:: Collected data entries ::

·····

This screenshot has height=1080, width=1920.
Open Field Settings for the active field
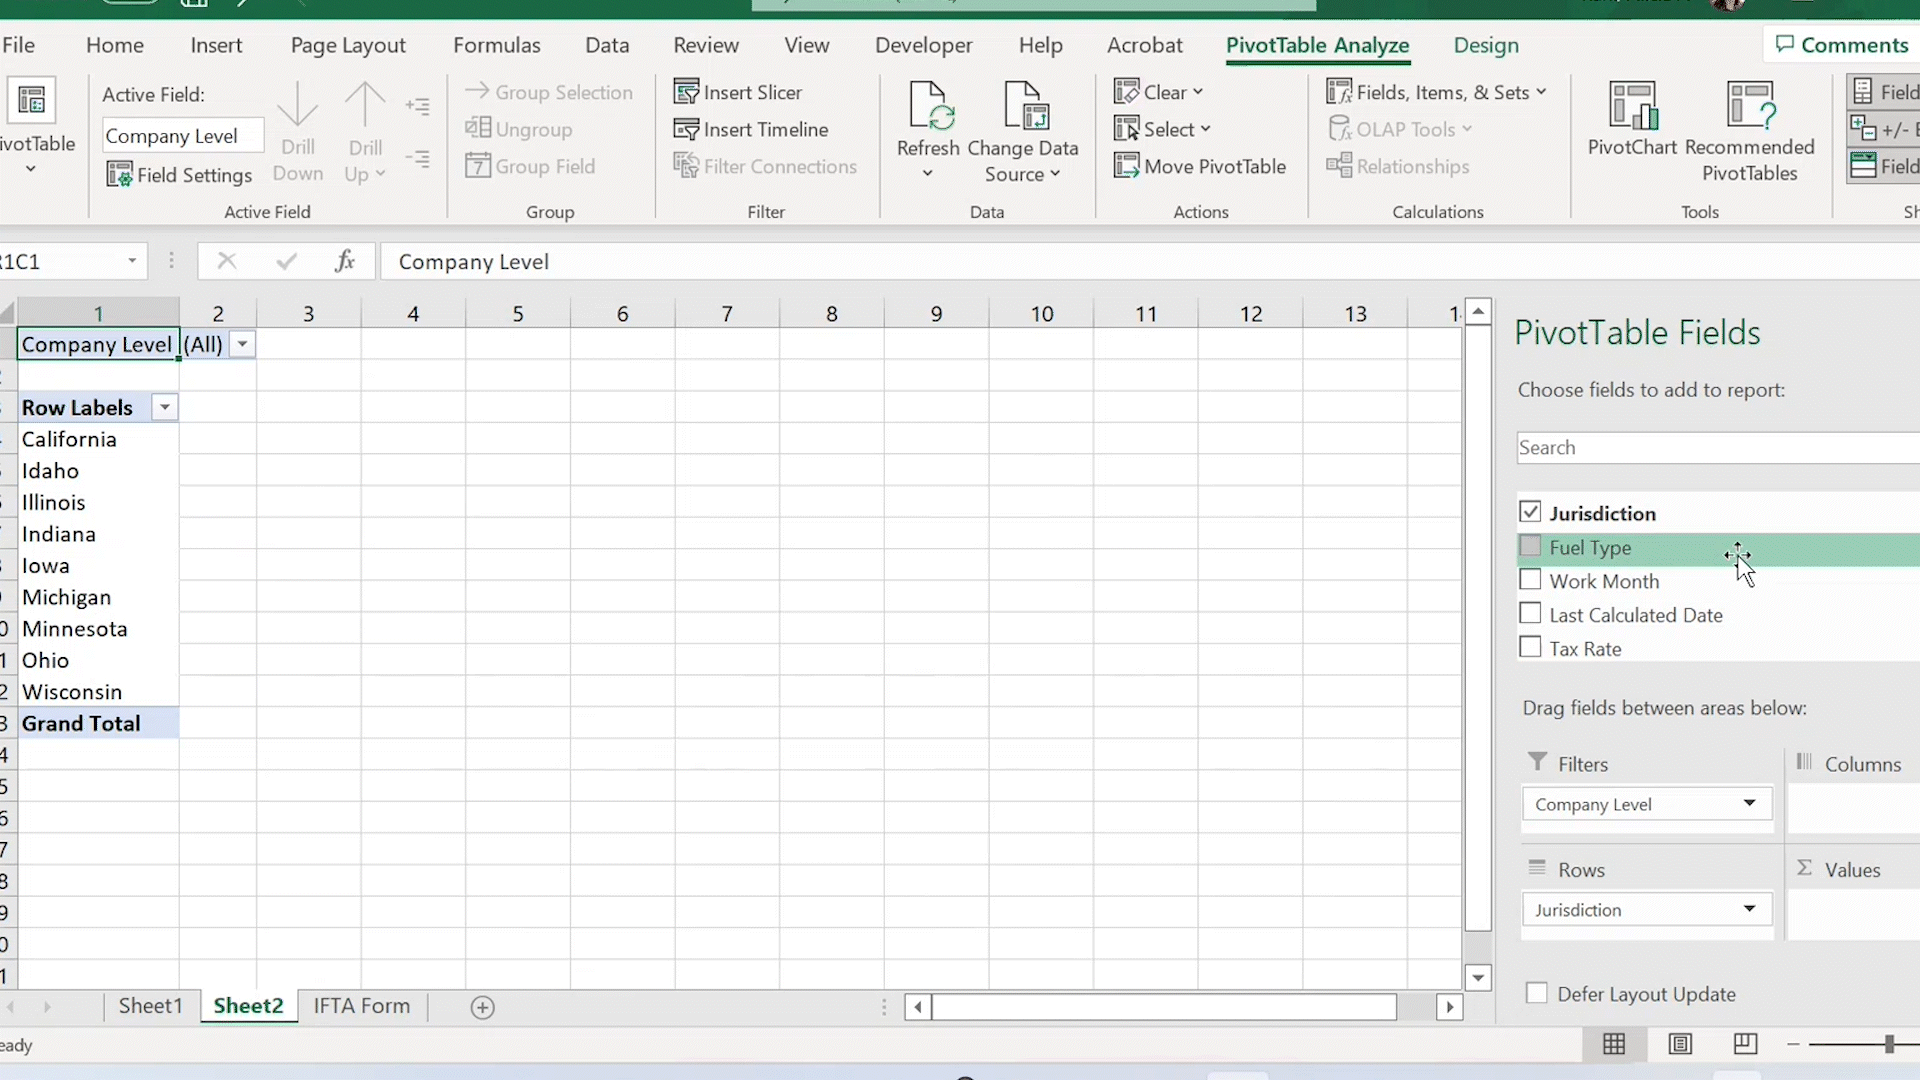[x=180, y=175]
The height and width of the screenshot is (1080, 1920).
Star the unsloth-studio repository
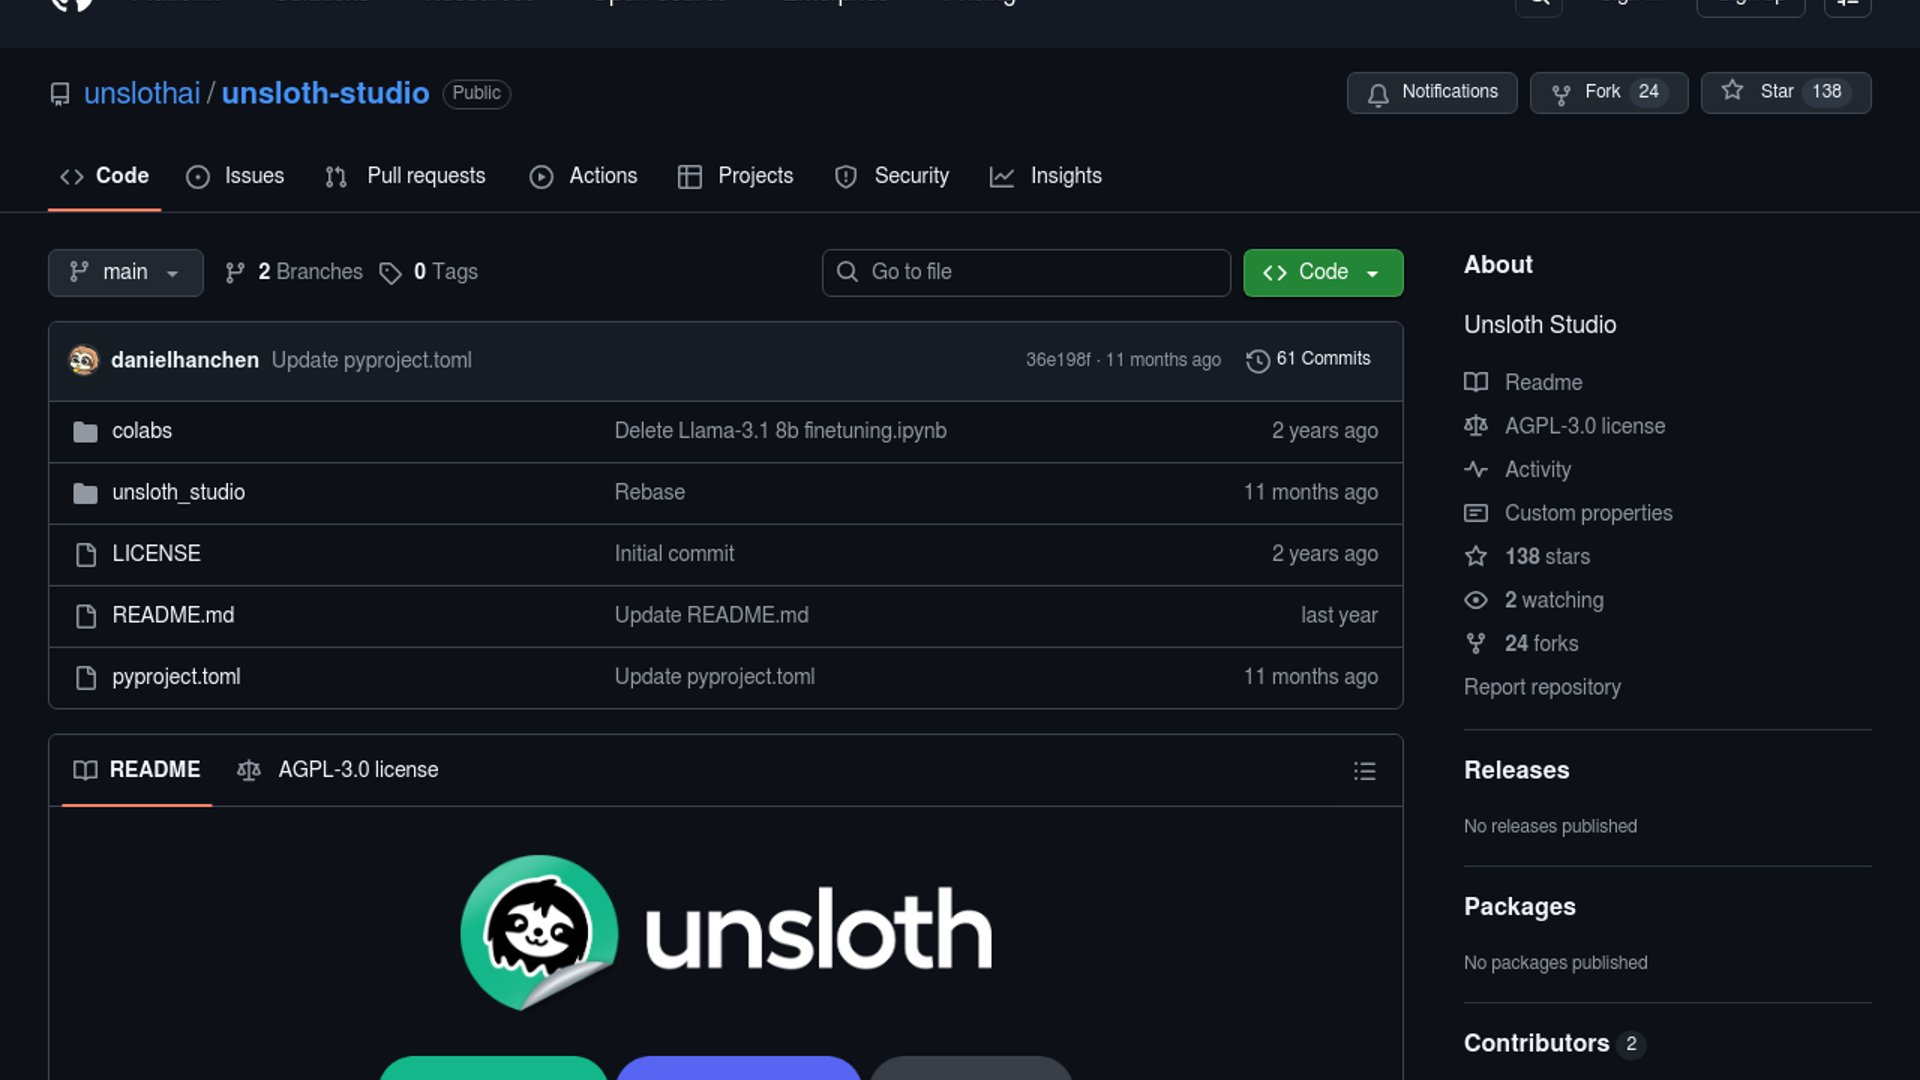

·····

:: Your task ::
Pictures should be left out when the records above are restated exactly.

:: Written solution ::
This screenshot has height=1080, width=1920.
Open Field Settings for the active field
[x=180, y=175]
The height and width of the screenshot is (1080, 1920).
Star the unsloth-studio repository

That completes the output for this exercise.